(Source records)
☆ ☆ ☆
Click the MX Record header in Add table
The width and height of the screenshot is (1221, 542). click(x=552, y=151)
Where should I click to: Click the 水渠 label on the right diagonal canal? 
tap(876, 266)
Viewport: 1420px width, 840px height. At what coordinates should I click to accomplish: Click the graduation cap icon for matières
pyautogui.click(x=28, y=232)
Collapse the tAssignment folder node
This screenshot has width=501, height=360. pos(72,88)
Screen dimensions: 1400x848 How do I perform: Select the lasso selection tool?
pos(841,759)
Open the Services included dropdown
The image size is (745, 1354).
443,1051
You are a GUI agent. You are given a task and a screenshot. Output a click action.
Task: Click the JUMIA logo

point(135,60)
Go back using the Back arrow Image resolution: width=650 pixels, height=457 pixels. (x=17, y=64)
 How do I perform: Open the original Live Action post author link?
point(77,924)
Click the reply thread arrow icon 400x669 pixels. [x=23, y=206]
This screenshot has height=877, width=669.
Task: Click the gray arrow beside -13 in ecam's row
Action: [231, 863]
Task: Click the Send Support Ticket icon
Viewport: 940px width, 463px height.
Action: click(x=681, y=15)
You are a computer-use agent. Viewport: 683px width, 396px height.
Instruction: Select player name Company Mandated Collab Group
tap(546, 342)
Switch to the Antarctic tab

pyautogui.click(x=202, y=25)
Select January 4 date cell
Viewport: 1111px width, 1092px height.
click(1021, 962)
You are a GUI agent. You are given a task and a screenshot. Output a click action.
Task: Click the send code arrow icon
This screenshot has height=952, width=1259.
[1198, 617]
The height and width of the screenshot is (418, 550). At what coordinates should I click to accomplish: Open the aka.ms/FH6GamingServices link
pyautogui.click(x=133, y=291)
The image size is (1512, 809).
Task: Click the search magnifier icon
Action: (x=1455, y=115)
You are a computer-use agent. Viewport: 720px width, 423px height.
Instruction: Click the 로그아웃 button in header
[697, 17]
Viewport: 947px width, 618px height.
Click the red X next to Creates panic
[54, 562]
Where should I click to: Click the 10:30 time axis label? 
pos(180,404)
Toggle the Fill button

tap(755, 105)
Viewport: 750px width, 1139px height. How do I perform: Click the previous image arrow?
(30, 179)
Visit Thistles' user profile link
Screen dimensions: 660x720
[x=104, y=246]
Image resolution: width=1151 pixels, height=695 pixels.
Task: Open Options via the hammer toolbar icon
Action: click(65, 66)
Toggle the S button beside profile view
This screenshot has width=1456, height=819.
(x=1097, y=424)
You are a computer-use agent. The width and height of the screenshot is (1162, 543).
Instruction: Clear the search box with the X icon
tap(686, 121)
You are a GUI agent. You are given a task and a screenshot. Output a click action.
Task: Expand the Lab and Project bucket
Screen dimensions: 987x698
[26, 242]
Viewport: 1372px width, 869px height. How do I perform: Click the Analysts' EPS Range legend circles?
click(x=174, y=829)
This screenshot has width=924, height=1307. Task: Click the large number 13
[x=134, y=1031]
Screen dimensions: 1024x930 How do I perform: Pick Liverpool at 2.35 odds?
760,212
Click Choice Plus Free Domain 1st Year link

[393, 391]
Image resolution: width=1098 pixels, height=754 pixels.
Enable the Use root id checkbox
☆ ☆ ☆
Reproduce the records from the line containing "Viewport: 1372px width, 869px" through the end of the records, requests included, and lower every coordinate in the answers by 9.

RESULT OF THIS TASK:
Viewport: 1372px width, 869px height. How do I perform: Click the Analysts' EPS Range legend circles?
click(x=165, y=820)
This screenshot has width=924, height=1307. Task: Click the large number 13
[x=125, y=1022]
Screen dimensions: 1024x930 How do I perform: Pick Liverpool at 2.35 odds?
751,203
Click Choice Plus Free Domain 1st Year link

[384, 382]
Image resolution: width=1098 pixels, height=754 pixels.
Enable the Use root id checkbox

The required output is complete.